Un beau matin, à la foire de Saint-Cloud, Mme Samayoux, après avoir pris sa chopine de blanc, allait porter le déjeuner à ses bêtes, lorsqu’elle vit entrer dans la baraque une brassée de taffetas, de jais, de fleurs et de dentelles : c’était Fleurette qui se jeta à son cou en lui disant : « Où est-il ? j’en mourrai si vous ne voulez pas m’apprendre où il est ! »

— Je vous dis qu’il en a ! s’écria l’Amitié, qui claqua ses mains l’une contre l’autre, il en a tout un rouleau !

Piquepuce, interloqué, le regarda avec étonnement, mais Cocotte expliqua :

— Le patron entend de la corde de pendu… va toujours.

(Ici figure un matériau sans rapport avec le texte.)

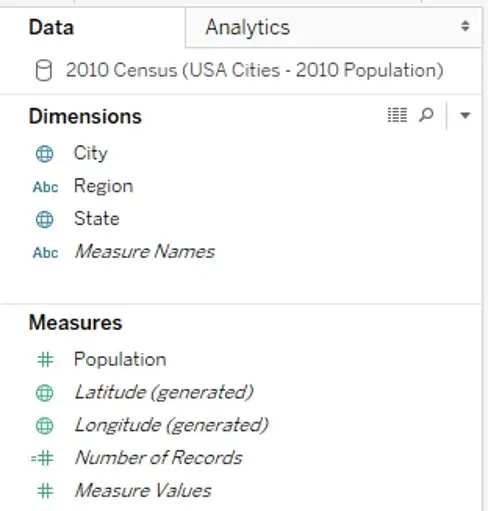The width and height of the screenshot is (488, 511).
Task: Click the globe icon beside Latitude (generated)
Action: [44, 393]
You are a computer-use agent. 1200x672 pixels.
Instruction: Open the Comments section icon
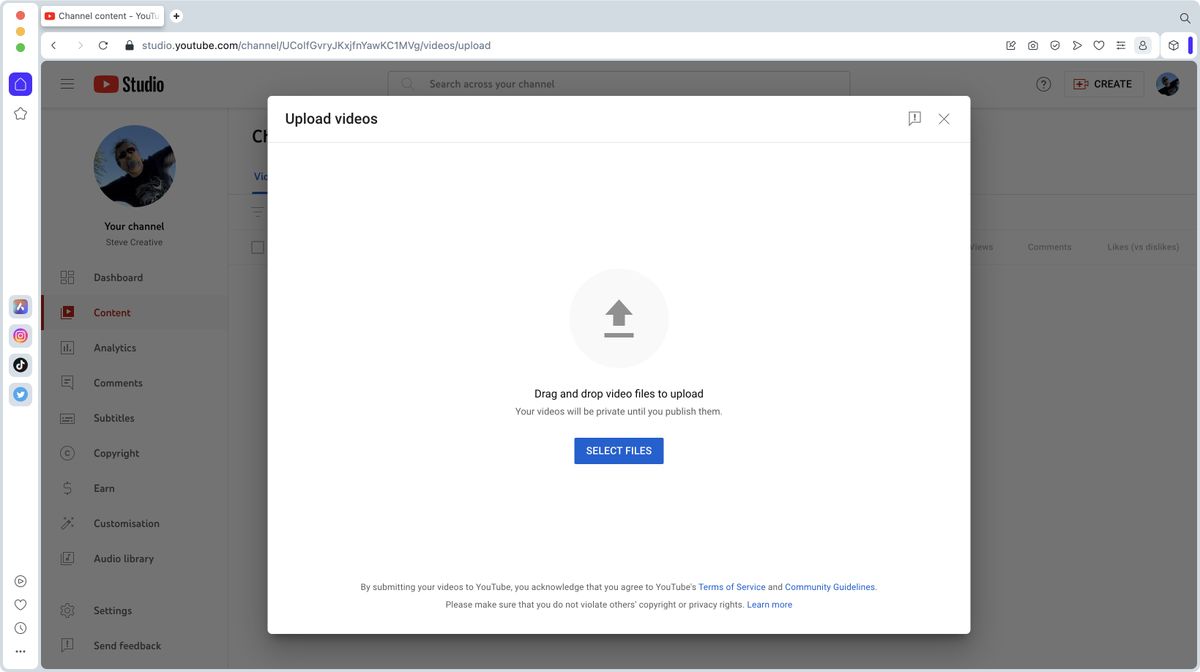point(66,382)
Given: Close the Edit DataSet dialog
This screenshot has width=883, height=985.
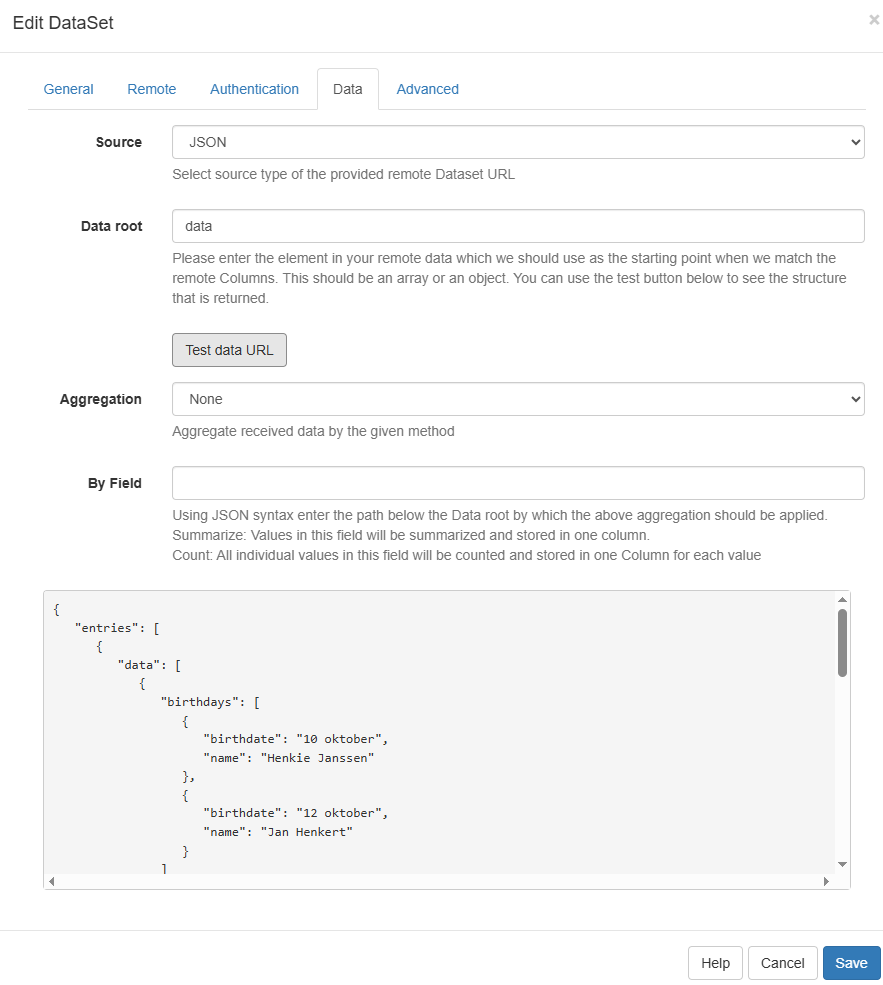Looking at the screenshot, I should (x=873, y=20).
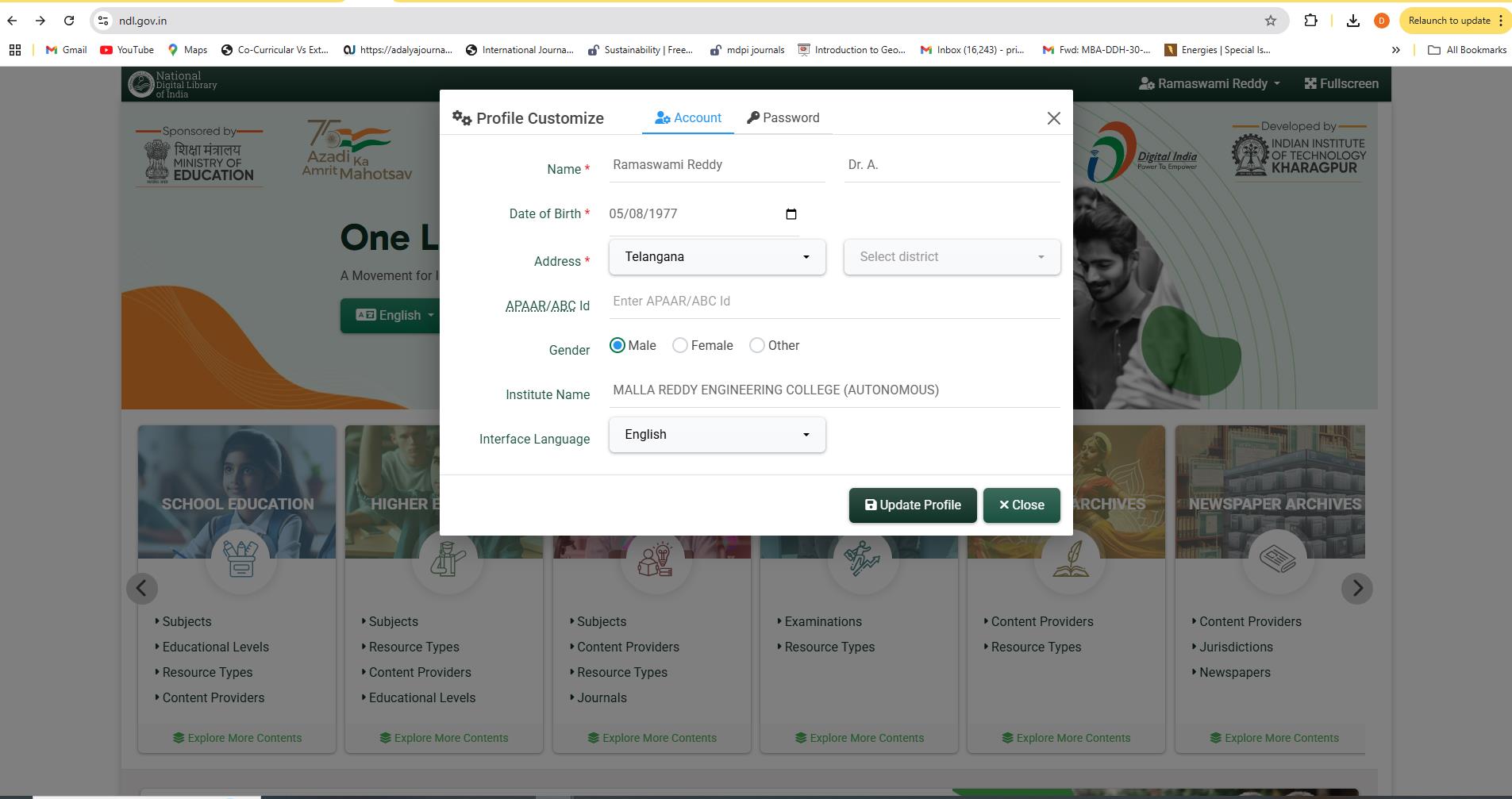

— Ça lui importe donc, au vieux dont vous avez fait mention, poursuivit Piquepuce, que Mlle Fleurette et le jeune M. Maurice s’entr’adorent ? Alors tout va pour lui comme sur des roulettes, car la petite demoiselle est revenue plus de dix fois, au risque de se compromettre et rien que pour parler de lui. Il n’y a pas comme les dompteuses pour avoir de la sensibilité ; ça fendait l’âme de maman Samayoux de voir l’inclination mutuelle des deux jeunes gens, mais elle s’intéressait à leurs amours comme si c’était une pièce de la Gaîté, et elle a même fait là-dessus une romance qu’elle voulait me chanter à toute force.